Consider the following reaction: \( \text{MnO}_2 + \text{KOH} + \text{O}_2 \rightarrow \text{A} + \text{H}_2\text{O} \). Product ‘A’ in neutral or acidic medium disproportionates to give products ‘B’ and ‘C’ along with water. The sum of spin-only magnetic moment values of B and C is _________ BM (nearest integer).
(Given atomic number of Mn is 25)

Answer 1

Correct Answer: 4

Reaction Analysis:

The reaction:

\[ \text{MnO}_2 + \text{KOH} + \text{O}_2 \to \text{K}_2\text{MnO}_4 + \text{H}_2\text{O} \]

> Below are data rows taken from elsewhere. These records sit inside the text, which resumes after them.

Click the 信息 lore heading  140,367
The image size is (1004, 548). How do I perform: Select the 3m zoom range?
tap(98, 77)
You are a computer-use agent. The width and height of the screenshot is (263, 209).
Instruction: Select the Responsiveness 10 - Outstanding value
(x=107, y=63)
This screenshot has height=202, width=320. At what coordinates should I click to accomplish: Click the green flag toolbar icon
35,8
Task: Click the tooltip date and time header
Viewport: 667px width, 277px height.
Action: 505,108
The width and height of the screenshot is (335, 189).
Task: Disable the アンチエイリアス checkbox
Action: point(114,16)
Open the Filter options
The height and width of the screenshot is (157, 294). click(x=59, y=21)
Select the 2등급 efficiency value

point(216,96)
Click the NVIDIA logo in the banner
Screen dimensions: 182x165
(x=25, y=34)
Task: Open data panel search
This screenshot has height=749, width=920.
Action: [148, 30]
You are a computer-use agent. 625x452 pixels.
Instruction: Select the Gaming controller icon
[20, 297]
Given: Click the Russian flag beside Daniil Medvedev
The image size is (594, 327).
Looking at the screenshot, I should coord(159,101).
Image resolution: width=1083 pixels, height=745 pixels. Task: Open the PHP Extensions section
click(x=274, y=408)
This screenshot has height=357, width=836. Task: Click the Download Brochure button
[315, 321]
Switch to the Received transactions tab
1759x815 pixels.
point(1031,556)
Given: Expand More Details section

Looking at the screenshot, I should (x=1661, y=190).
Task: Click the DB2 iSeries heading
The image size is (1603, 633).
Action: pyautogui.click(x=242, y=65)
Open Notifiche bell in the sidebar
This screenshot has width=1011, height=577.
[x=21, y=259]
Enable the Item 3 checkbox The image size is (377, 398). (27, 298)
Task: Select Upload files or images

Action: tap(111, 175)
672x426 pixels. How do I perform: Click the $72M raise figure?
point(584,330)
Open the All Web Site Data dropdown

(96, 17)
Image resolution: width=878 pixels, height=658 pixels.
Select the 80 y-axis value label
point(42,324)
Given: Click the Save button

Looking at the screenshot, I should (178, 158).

where product \( A = \text{K}_2\text{MnO}_4 \).

Disproportionation of \(\text{K}_2\text{MnO}_4\):

In a neutral or acidic medium, \(\text{K}_2\text{MnO}_4\) disproportionates as follows:

\[ \text{K}_2\text{MnO}_4 \to \text{KMnO}_4 + \text{MnO}_2 \]

where: Product ‘\( B \)’ is \(\text{KMnO}_4\), 
Product ‘\( C \)’ is \(\text{MnO}_2\).

Calculating Spin-Only Magnetic Moment:

For \(\text{KMnO}_4\): Manganese in \(\text{KMnO}_4\) has an oxidation state of \(+7\), which has no unpaired electrons. Therefore, the magnetic moment for \(\text{KMnO}_4\) is \(0 \, \text{BM}\).

For \(\text{MnO}_2\): Manganese in \(\text{MnO}_2\) has an oxidation state of \(+4\), with a \(3d^3\) electron configuration. 
Number of unpaired electrons \(n = 3\). The spin-only magnetic moment \(\mu\) is calculated as:

\[ \mu = \sqrt{n(n+2)} = \sqrt{3(3+2)} = \sqrt{15} \approx 3.87 \, \text{BM} \]

Sum of Magnetic Moments of B and C:

\[ \text{Magnetic moment of B (KMnO}_4) + \text{C (MnO}_2) = 0 + 3.87 \, \text{BM (nearest integer)} \]

Conclusion:

The sum of the spin-only magnetic moment values of \( B \) and \( C \) is \( 4 \, \text{BM} \).